Ester Silva curses the Games as another bus rumbles past, sending a tremor through her brittle brick house.
"That road ripped our little community in two," said Ms Silva, who has run a snack shop from her home for 16 years.
"My home is crumbling, all for an Olympics that is not being put on for us poor, yet we are the ones paying the highest price."
She pointed out where large patches of plaster had fallen away from her ceiling and deep cracks in the walls.
The 26km, six-lane highway, which was completed just ahead of the Games, connects the main Olympic Park and a cluster of other Games venues. The government described it as a legacy for western Rio, promising to use it as a major bus route for the area's many poor communities.
A total of 368 families were relocated to make way for the Transolimpica BRT highway, and residents say the demolition of those homes and the construction works, often just metres from their front doors, caused serious structural problems.

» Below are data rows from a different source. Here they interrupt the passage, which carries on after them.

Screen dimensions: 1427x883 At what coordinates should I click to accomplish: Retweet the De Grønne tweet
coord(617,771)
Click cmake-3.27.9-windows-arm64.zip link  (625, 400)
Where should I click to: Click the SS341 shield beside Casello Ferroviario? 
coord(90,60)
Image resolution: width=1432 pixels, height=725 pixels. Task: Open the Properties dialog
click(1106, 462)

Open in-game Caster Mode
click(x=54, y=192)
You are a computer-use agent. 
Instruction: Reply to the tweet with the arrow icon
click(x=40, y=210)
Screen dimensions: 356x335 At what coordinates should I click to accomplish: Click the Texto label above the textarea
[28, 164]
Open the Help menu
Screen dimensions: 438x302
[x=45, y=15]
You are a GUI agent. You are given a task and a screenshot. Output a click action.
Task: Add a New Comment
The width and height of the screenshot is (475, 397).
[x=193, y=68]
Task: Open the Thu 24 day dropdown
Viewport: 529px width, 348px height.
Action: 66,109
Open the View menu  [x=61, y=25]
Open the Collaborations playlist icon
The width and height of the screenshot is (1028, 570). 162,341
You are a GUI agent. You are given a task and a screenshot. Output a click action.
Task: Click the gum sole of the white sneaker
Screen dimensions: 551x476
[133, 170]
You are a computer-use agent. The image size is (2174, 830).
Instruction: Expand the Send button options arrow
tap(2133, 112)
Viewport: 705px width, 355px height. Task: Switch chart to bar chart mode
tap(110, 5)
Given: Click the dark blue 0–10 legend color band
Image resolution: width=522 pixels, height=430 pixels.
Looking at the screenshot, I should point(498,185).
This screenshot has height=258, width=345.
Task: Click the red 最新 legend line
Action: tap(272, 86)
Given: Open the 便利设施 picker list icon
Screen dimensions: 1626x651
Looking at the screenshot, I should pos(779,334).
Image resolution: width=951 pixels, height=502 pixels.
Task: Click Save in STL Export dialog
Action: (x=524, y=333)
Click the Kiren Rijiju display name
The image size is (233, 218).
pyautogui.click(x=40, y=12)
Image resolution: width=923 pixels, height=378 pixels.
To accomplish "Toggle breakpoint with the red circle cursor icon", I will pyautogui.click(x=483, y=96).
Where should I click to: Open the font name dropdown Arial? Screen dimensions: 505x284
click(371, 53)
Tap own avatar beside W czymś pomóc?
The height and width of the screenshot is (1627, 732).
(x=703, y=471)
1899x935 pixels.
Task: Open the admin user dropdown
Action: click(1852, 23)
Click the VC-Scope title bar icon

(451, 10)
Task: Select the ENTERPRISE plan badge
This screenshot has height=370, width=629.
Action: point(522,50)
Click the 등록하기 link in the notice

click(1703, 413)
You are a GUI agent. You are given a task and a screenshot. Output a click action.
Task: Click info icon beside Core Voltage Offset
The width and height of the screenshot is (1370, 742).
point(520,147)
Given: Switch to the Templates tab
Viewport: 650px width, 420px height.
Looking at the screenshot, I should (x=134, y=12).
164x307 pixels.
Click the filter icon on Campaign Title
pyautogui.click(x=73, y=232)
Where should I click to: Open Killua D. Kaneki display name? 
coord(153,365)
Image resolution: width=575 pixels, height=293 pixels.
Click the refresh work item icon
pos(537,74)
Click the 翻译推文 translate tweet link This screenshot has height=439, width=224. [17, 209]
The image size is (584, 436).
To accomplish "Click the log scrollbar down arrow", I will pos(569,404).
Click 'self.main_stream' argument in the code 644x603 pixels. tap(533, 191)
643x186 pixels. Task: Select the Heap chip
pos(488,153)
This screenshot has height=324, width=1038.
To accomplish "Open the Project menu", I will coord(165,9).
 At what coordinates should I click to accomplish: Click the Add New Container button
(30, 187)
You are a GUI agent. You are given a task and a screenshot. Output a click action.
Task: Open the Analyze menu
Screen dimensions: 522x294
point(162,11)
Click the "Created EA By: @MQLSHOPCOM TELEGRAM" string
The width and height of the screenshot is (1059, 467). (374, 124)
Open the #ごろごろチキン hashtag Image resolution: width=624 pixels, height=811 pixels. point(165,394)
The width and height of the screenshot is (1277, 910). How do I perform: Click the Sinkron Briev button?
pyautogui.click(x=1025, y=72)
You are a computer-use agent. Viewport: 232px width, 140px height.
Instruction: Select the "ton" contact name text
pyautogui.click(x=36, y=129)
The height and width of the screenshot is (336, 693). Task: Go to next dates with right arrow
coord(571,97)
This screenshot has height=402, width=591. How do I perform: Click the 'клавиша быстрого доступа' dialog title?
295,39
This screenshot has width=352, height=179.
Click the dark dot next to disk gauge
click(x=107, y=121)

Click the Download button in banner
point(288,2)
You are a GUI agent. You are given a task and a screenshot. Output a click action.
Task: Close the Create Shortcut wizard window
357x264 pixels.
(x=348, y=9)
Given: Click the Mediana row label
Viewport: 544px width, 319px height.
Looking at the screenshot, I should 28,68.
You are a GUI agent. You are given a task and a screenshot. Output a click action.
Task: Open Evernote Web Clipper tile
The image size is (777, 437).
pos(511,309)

Residents are demanding that the city help repair the slum's 900 remaining homes, mostly tall, narrow terraces made from weak, locally made bricks.
Protestors hurl stones
At least three Olympic buses have been hit by projectiles while speeding along a dedicated lane in recent days, a senior security source said.
One bus was carrying a dozen journalists on Tuesday night when two of its windows were shattered by what some on board were convinced was gunfire, but what authorities later concluded were stones, probably shot at the bus by powerful slingshots.
In interviews with more than 15 residents and community leaders of Vila Uniao, none said they heard any gunfire when the media bus was hit. But all said they would not be surprised if the buses were targeted by angry young residents, although they denounced the throwing of rocks.
"We're an activist community, we've been fighting against the forced destruction of our homes for years," said beautician Maria do Socorro.
"If we wanted to protest, you would know it. We would barricade that road with burning tires."
The community also wants the city to meet a promise to provide it with basic sanitation. All its household waste flows into a putrid stream which regularly overflows during Rio's rainy season, sending raw sewage into homes and streets.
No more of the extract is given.